Caspases are the primary drivers of apoptotic cell death, cleaving cellular proteins that are critical for dismantling the dying cell. Initially translated as inactive zymogenic precursors, caspases are activated in response to a variety of cell death stimuli. In addition to factors required for their direct activation (e.g., dimerizing adaptor proteins in the case of initiator caspases that lie at the apex of apoptotic signaling cascades), caspases are regulated by a variety of cellular factors in a myriad of physiological and pathological settings. For example, caspases may be modified posttranslationally (e.g., by phosphorylation or ubiquitylation) or through interaction of modulatory factors with either the zymogenic or active form of a caspase, altering its activation and/or activity. These regulatory events may inhibit or enhance enzymatic activity or may affect activity toward particular cellular substrates. Finally, there is emerging literature to suggest that caspases can participate in a variety of cellular processes unrelated to apoptotic cell death. In these settings, it is particularly important that caspases are maintained under stringent control to avoid inadvertent cell death. It is likely that continued examination of these processes will reveal new mechanisms of caspase regulation with implications well beyond control of apoptotic cell death.

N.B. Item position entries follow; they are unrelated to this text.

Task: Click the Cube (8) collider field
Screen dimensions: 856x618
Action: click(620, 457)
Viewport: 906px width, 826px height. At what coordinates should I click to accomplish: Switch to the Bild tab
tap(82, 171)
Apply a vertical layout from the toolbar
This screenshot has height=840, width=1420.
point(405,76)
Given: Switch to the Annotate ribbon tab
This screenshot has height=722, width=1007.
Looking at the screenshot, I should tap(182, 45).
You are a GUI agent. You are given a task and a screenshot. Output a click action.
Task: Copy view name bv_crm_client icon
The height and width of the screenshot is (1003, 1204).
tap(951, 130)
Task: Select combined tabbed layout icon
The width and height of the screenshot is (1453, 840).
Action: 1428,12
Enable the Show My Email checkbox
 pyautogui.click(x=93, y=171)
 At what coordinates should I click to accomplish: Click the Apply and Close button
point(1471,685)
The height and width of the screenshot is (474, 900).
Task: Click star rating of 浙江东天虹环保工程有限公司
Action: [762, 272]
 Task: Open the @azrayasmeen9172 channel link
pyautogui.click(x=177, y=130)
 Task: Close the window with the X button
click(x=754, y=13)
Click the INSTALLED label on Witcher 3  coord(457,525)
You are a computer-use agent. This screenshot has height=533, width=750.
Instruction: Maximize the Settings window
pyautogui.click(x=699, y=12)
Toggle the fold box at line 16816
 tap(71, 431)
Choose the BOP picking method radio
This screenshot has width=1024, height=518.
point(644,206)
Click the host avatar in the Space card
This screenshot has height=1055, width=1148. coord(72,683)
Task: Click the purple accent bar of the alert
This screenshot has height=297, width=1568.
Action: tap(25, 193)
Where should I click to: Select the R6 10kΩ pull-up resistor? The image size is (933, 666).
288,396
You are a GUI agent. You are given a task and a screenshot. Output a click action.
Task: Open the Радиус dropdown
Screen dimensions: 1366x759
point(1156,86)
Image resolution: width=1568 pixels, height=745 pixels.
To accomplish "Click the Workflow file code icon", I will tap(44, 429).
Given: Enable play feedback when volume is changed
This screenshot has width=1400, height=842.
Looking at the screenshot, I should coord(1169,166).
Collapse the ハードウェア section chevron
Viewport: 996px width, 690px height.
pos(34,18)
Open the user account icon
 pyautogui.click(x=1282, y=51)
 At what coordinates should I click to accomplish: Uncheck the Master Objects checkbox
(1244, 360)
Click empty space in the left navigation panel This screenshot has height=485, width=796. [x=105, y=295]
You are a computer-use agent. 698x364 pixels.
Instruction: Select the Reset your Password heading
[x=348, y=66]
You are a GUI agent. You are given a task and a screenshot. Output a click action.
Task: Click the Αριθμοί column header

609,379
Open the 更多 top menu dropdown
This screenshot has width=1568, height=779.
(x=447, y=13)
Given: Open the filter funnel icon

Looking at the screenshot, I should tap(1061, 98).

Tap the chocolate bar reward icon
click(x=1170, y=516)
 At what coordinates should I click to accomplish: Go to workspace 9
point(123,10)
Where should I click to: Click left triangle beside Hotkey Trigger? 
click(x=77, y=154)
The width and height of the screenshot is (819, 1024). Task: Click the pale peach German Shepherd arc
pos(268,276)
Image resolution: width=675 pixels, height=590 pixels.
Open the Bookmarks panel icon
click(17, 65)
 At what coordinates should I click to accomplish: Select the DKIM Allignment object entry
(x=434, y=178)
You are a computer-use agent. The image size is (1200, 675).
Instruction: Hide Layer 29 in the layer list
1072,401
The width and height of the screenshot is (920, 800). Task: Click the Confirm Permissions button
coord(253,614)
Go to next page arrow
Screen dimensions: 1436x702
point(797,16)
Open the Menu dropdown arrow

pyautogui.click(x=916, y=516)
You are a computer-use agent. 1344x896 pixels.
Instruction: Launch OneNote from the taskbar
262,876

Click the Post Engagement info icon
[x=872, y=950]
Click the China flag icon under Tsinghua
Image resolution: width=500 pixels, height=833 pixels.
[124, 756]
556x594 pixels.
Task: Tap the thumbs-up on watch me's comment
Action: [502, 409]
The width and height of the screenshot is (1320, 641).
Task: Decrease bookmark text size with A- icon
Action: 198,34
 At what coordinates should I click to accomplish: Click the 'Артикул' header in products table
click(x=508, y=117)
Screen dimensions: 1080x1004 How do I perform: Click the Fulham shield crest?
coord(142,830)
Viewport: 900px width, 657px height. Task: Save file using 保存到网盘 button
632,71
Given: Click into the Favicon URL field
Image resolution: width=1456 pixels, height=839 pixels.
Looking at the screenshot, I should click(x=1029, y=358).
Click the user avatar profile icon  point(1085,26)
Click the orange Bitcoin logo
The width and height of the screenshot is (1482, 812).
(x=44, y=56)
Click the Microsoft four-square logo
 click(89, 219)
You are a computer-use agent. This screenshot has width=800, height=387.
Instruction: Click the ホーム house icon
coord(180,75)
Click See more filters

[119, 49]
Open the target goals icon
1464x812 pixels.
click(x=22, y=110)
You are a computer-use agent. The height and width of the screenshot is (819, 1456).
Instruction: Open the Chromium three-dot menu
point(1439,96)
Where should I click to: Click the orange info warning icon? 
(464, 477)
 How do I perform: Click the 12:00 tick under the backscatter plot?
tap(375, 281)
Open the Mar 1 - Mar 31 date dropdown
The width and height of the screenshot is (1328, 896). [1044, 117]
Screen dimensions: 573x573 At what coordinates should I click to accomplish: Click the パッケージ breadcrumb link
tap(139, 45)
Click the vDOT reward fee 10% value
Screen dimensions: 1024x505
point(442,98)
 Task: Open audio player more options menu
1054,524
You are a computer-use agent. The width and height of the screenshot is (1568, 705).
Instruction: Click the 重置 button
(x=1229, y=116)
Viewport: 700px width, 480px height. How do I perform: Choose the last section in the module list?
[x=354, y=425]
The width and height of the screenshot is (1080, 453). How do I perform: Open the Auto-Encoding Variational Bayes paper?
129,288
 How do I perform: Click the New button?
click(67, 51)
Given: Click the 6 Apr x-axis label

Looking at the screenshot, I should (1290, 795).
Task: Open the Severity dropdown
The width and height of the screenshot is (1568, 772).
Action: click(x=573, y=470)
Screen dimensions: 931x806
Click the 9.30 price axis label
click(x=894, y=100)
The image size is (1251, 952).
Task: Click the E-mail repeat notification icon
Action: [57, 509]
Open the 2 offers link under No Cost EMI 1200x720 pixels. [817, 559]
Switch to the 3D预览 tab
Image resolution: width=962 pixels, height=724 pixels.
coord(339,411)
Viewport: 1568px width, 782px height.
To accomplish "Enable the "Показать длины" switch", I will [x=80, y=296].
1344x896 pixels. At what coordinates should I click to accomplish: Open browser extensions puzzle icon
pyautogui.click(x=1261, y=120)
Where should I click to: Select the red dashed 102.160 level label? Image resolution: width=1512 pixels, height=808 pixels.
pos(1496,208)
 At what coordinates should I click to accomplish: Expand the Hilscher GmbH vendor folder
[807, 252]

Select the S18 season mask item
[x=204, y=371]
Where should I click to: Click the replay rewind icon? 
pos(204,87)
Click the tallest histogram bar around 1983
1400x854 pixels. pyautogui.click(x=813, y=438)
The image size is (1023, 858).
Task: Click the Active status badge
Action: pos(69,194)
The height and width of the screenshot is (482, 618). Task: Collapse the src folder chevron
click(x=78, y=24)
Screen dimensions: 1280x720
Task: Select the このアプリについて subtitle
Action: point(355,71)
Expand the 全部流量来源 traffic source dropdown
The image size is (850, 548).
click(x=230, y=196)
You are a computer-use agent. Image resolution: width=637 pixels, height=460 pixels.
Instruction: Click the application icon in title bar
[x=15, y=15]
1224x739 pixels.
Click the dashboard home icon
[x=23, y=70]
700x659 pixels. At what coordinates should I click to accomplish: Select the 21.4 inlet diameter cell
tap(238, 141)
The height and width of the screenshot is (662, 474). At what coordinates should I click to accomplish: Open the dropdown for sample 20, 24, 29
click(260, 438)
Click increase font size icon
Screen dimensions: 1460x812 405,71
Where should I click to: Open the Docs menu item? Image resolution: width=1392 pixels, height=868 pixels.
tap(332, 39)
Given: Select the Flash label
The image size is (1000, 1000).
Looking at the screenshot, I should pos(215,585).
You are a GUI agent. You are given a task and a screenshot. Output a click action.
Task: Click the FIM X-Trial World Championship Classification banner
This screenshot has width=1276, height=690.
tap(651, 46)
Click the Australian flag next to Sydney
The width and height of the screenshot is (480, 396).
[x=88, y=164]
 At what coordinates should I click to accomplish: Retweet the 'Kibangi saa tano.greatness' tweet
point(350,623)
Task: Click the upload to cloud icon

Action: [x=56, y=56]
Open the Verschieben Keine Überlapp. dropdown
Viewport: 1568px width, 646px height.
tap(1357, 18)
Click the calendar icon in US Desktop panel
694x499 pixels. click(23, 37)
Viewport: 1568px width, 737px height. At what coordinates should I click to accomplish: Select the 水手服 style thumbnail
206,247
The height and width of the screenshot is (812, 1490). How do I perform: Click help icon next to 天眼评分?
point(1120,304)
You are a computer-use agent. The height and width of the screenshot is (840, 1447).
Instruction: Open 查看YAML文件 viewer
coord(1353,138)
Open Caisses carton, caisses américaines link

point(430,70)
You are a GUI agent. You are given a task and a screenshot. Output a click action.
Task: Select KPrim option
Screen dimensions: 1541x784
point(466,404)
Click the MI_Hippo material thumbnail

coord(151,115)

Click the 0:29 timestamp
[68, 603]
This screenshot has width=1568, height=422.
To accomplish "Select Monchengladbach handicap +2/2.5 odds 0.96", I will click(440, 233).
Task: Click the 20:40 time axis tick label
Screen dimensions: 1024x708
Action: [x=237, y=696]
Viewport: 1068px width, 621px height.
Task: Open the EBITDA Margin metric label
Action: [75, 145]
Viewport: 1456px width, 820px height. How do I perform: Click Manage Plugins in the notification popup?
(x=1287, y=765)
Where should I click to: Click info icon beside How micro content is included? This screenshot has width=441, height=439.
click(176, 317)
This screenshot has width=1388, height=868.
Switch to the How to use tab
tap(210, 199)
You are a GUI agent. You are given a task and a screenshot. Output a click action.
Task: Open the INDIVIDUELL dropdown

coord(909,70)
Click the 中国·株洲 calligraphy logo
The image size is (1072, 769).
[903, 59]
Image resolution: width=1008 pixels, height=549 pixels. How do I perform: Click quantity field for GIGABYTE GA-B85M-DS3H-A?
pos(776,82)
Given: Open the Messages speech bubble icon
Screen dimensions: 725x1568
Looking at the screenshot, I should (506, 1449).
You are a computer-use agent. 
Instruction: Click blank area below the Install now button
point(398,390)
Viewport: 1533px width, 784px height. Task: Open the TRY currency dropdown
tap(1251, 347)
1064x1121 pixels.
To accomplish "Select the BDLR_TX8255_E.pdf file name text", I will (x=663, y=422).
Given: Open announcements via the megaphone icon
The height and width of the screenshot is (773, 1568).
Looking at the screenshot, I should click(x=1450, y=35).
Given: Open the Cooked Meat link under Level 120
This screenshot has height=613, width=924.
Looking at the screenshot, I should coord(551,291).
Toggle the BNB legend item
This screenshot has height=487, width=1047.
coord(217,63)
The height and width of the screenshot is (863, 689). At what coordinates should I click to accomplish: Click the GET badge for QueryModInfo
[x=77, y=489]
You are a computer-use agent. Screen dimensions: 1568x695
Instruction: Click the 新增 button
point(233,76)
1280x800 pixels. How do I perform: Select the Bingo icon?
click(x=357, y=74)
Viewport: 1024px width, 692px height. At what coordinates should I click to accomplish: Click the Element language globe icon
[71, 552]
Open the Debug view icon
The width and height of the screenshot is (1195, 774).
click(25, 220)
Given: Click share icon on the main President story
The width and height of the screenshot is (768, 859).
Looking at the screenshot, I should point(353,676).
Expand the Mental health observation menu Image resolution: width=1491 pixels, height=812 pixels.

Apoptosis is a form of programmed cell death that eliminates individual cells within an organism while preserving the overall structure of surrounding tissue. Many of the prominent morphological features of apoptosis were first described in 1972 by Kerr, Wyllie, and Currie (Kerr et al. 1972). However, it was not until the mid-1990s that apoptosis was linked to the activation of the cysteine-dependent aspartate-driven proteases (caspases), which cleave key intracellular substrates to promote cell death (Cerretti et al. 1992; Nicholson et al. 1995; Alnemri et al. 1996; Liu et al. 1996; Thornberry and Lazebnik 1998). Given the critical role that caspases play in dismantling the cell during apoptosis, their activation and subsequent activity are highly regulated. Failure of a cell to properly modulate caspase activity can cause aberrant or untimely apoptotic cell death, potentially leading to carcinogenesis, autoimmunity, neurodegeneration, and immunodeficiency (Thompson 1995; Hanahan and Weinberg 2000; Yuan and Yankner 2000; Li and Yuan 2008).
Caspases are synthesized within the cell as inactive zymogens that lack significant protease activity. Thus, caspases are, in essence, regulated from the moment of protein synthesis in that they are not activated until receipt of specific death stimuli (Earnshaw et al. 1999). The primary structure of a caspase is an amino-terminal prodomain and a carboxy-terminal protease domain, which contains the key catalytic cysteine residue. Caspases are categorized as initiator or effector caspases, based on their position in apoptotic signaling cascades. The initiator caspases (caspase-2, -8, -9, and -10) act apically in cell death pathways and all share long, structurally similar prodomains. This group of enzymes is activated through “induced proximity” when adaptor proteins interact with the prodomains and promote caspase dimerization (Boatright et al. 2003; Baliga et al. 2004; Pop et al. 2006; Riedl and Salvesen 2007; Wachmann et al. 2010). In contrast, the effector caspases (caspase-3, -6, and -7) have shorter prodomains and exist in the cell as preformed, but inactive, homodimers. Following cleavage mediated by an initiator caspase, effector caspases act directly on specific cellular substrates to dismantle the cell. Although many individual caspase substrates have been implicated in specific aspects of cellular destruction (e.g., lamin cleavage is required for the efficient packaging of nuclei into small membrane-bound vesicles), recent proteomic approaches have greatly expanded the known repertoire of proteolytic products generated during apoptosis (Van Damme et al. 2005; Dix et al. 2008; Mahrus et al. 2008). Further work will be needed to confirm these findings and to determine how (or if) all of these substrates participate in the apoptotic process (see Poreba et al. 2013), especially as new details emerge on the relationship between posttranslational modifications, like phosphorylation, and caspase cleavage (Dix et al. 2012).